**What to work on**
The abstract on perovskite solar cells below names several key issues in PVSCs that the integrated interface and device engineering is meant to address. List all of them.

**Page extract**
|---|

Abstract: The development of sustainable energy has become an important task for human society, of which the photovoltaic technique has attracted the most attention. Recently, the rapid progress of organic/inorganic hybrid perovskite solar cell (PVSC) has drawn worldwide attention. Within only few years’ development, its power conversion efficiency has transcended the performance of organic photovoltaics, which enables PVSC to be viewed as the revolutionary new-generation photovoltaic materials. Provided its facile solution processability and low cost, the commercialization of PVSCs is potentially feasible in the near future. However, several issues regarding device manufacturing processes are still needed to be addressed prior to the practical applications, especially in terms of interfacial engineering which plays a pivotal role in influencing the crystallization and stability of prepared perovskite film, charge transport in device, and the overall flexibility and stability of the fabricated device. Hence, in this proposal, we will dedicate to develop solution-processed, multifunctional polymeric interlayers to simultaneously enhance the performance and stability of the derived PVSCs. In addition to the exploitation of high-mobility conjugated polymers and the investigation of associated interfacial charge transfer/transport, we will also fine-tune the polymer structures to clarify their structural influence on the crystallization and stability of the prepared perovskite films. We eventually will integrate the interface and device engineering to address the key issues in PVSCs, such as reproducibility, toxicity, and stability. Standing on this achievement, we will continue to develop high-performance flexible PVSCs and anticipate contributing to the future commercialization of PVSCs. We aim to achieve the following goals in this proposal:
(1) Optimize the deposition of perovskite films and investigate the correlation between thin-film morphology and resulting opto-physical properties. Besides, tuning the composition of perovskites to develop photoactive films with varied bandgaps and to reduce the toxic Pb content in perovskite films.

|---|

**Data extracts**
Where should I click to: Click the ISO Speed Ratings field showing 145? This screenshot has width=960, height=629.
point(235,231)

|---|

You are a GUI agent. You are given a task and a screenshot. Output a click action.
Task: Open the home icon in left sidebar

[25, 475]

|---|

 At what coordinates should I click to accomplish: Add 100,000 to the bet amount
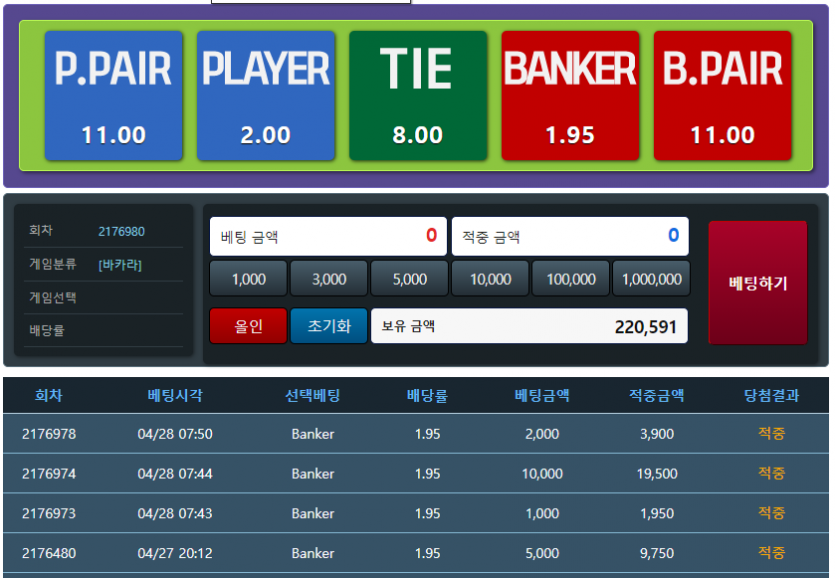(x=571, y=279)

|---|

**Your response**
Reproducibility, toxicity, and stability.